#### Task instructions
Where the line containing "Given: Click the Tanggal Pinjam column header" appears, begin retyping; continue exactly through the final line of the data. Omit every picture.

#### Provided data
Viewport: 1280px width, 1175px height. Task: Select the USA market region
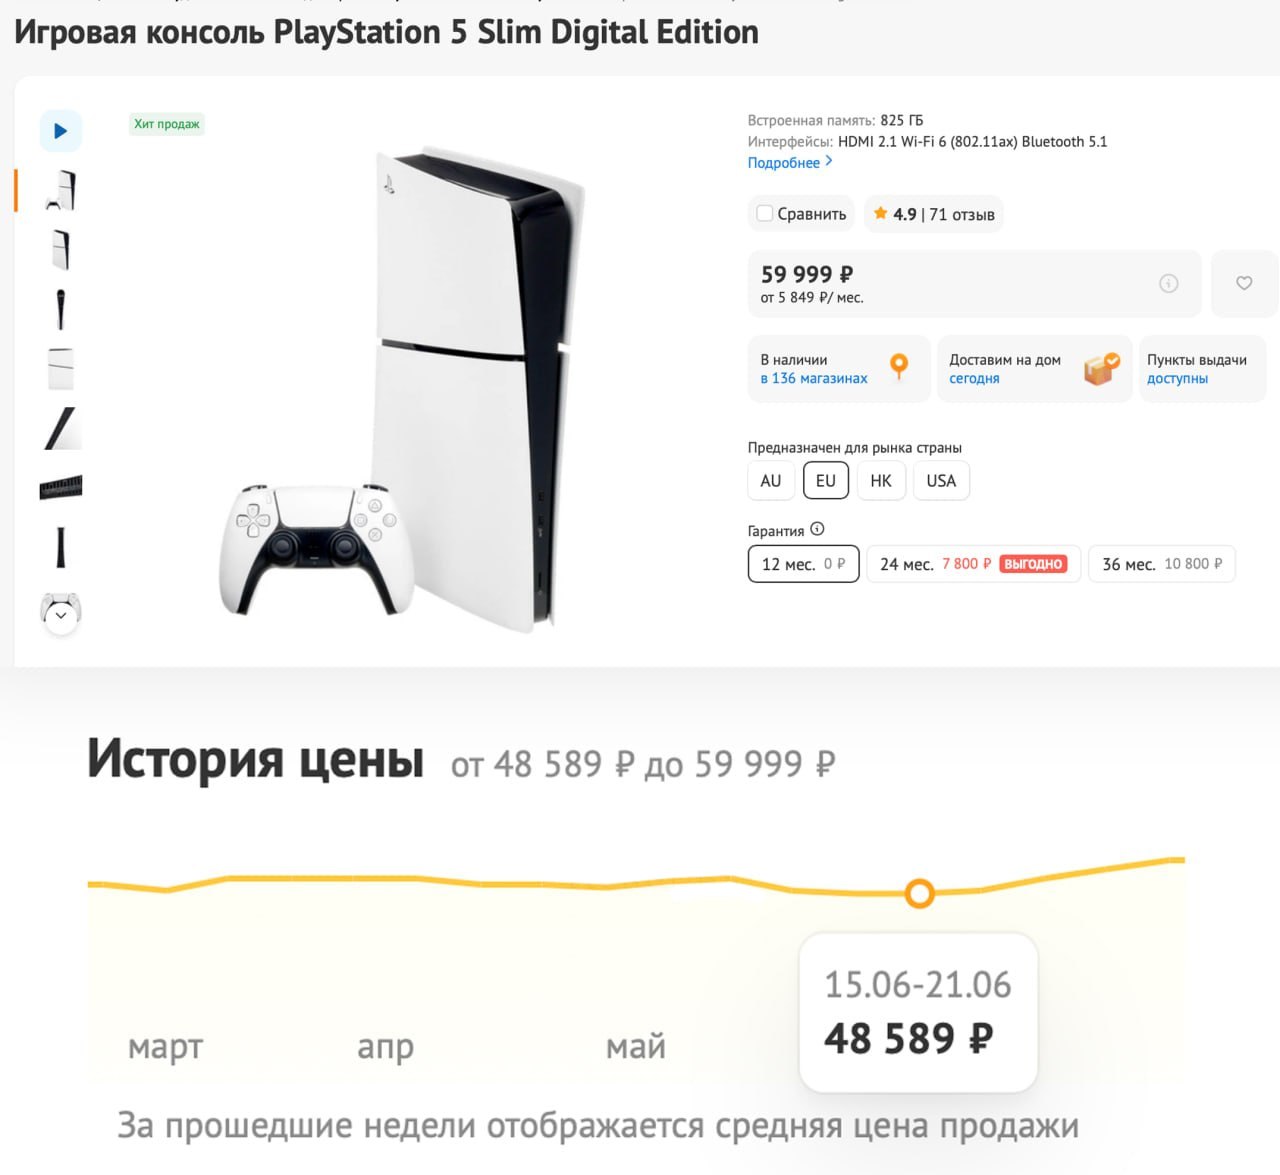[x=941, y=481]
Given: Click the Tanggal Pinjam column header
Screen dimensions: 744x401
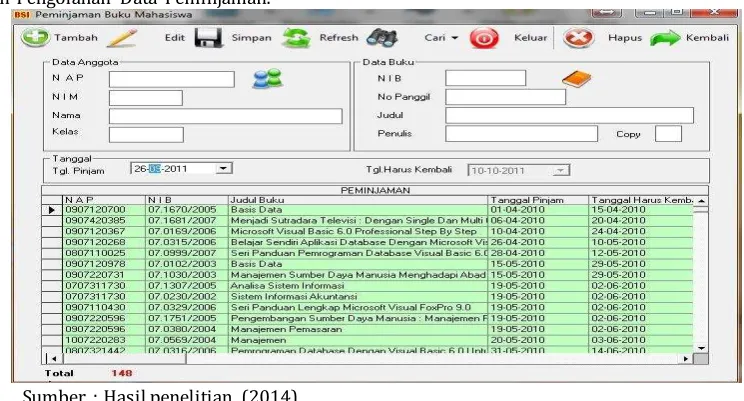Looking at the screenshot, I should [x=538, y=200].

#### Task solution
Given: Click the Tanggal Pinjam column header
Screen dimensions: 744x401
Looking at the screenshot, I should [x=538, y=200].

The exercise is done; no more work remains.